新しい論文は「巨大な惑星がどのように形成され成長することができるかの正に基礎に取り組んでいる」とし、「ガスエンベロープの大量な降着は、以前に考えられていたよりもはるかに軽いコアに対して引き起こされる可能性があるという具体的な証拠を提供する」と説明されています。
巨大ガス惑星の形成に関する考察は現時点で木星や土星のような物体の形成に偏っていて、それによれば胚子のコアは地球より少なくとも10倍重い必要があると考えられています。コアはどんなに軽くても、原始惑星系円盤が散逸する前に十分な量のガスと塵を収集・蓄積することができません。今回の新しいデータによって、研究者たちは別のシナリオを考える必要性に直面しました。
「WASP-107bの最も妥当なシナリオは、星の遠くで惑星が形成され、円盤内のガスが十分に冷たく、非常に速くガスの降着が発生する可能性があること。惑星は後に、円盤やシステム内の他の惑星との相互作用を通じ、現在の位置に移動することができたのでは」と仮説を示すのはPiaulet氏。
同研究の過程では、偶然にも「WASP-107c」という同じ星系内の別の太陽系外惑星を発見したといいます。この惑星は、Piaulet氏らが新しく提案した形成シナリオにより正しい軌道にあることを示します。「WASP-107c」には木星の約3分の1の質量があり、その仲間である「WASP-107b」よりもかなり重たいのが特徴です。ホスト星の単一の軌道を作るのには3年かかり、その軌道の細長さは非常に興味深いものです。

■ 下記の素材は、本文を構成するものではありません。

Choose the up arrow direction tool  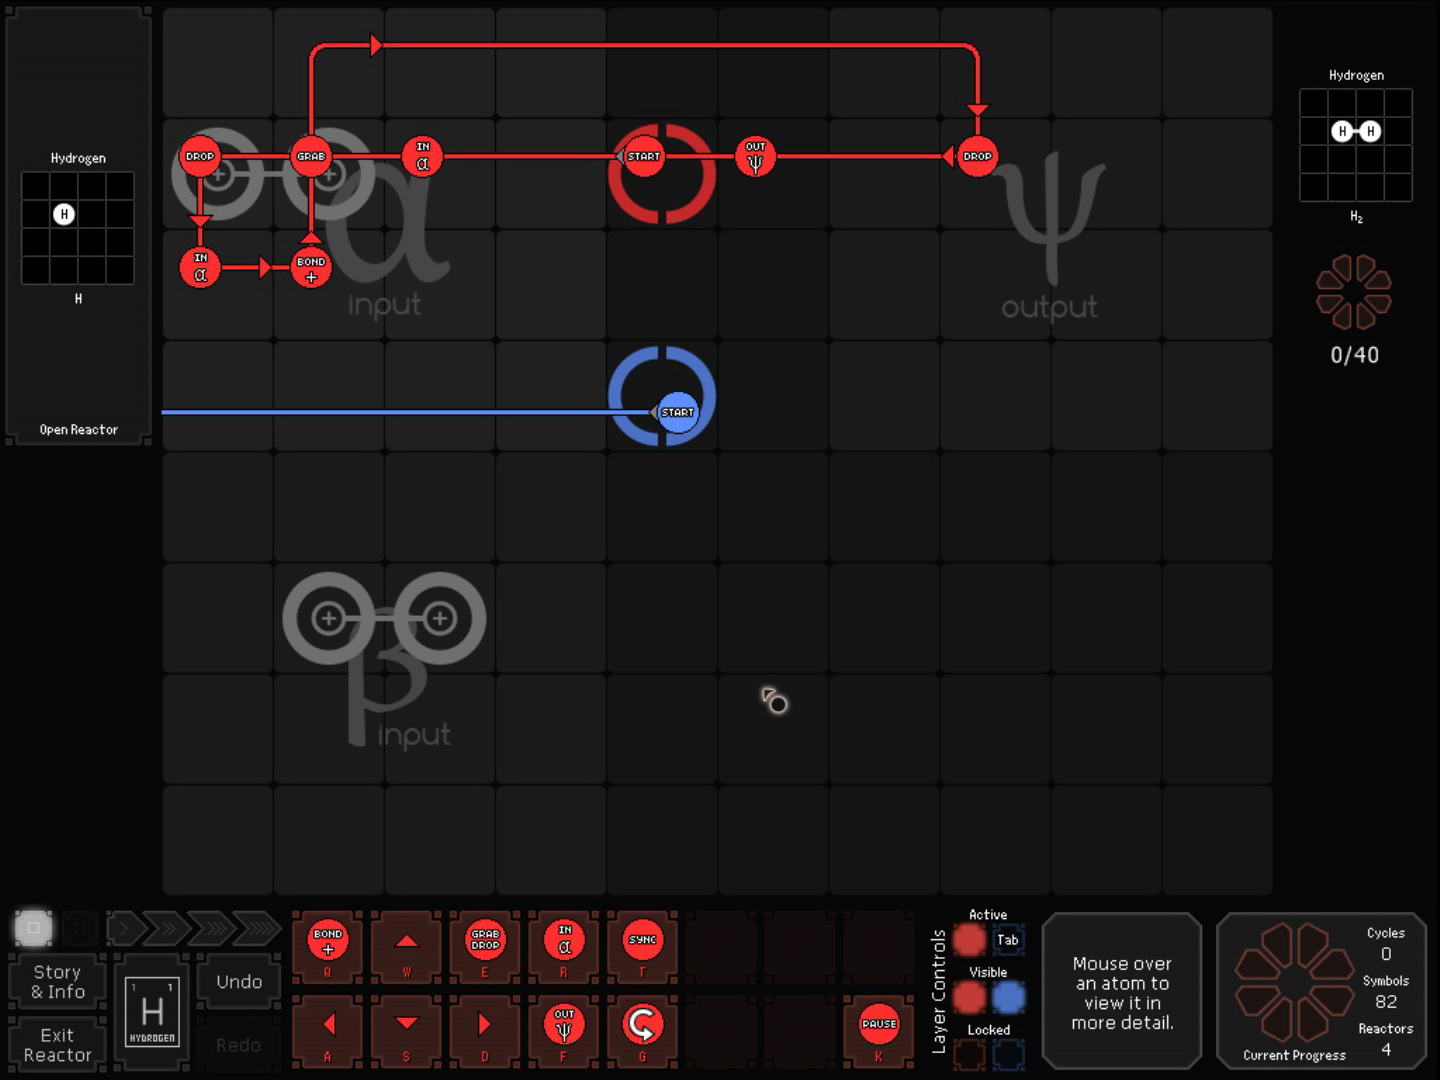click(406, 941)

「いくつかの点で、WASP-107cはそのシステムで起きたことの記憶を保持しています」とPiaulet氏。「その軌道離心率は大きく、WASP-107bで推察されているような大規模の変位をもたらし得る惑星間の相互作用を伴う、かなり混沌とした過去を示唆しています」と述べています。
興味深いですよね…。研究チームは今後、説明のつかないメタンの不足についても視野に入れつつ、「WASP-107b」の化学組成に対する理解を深めていくとのことです。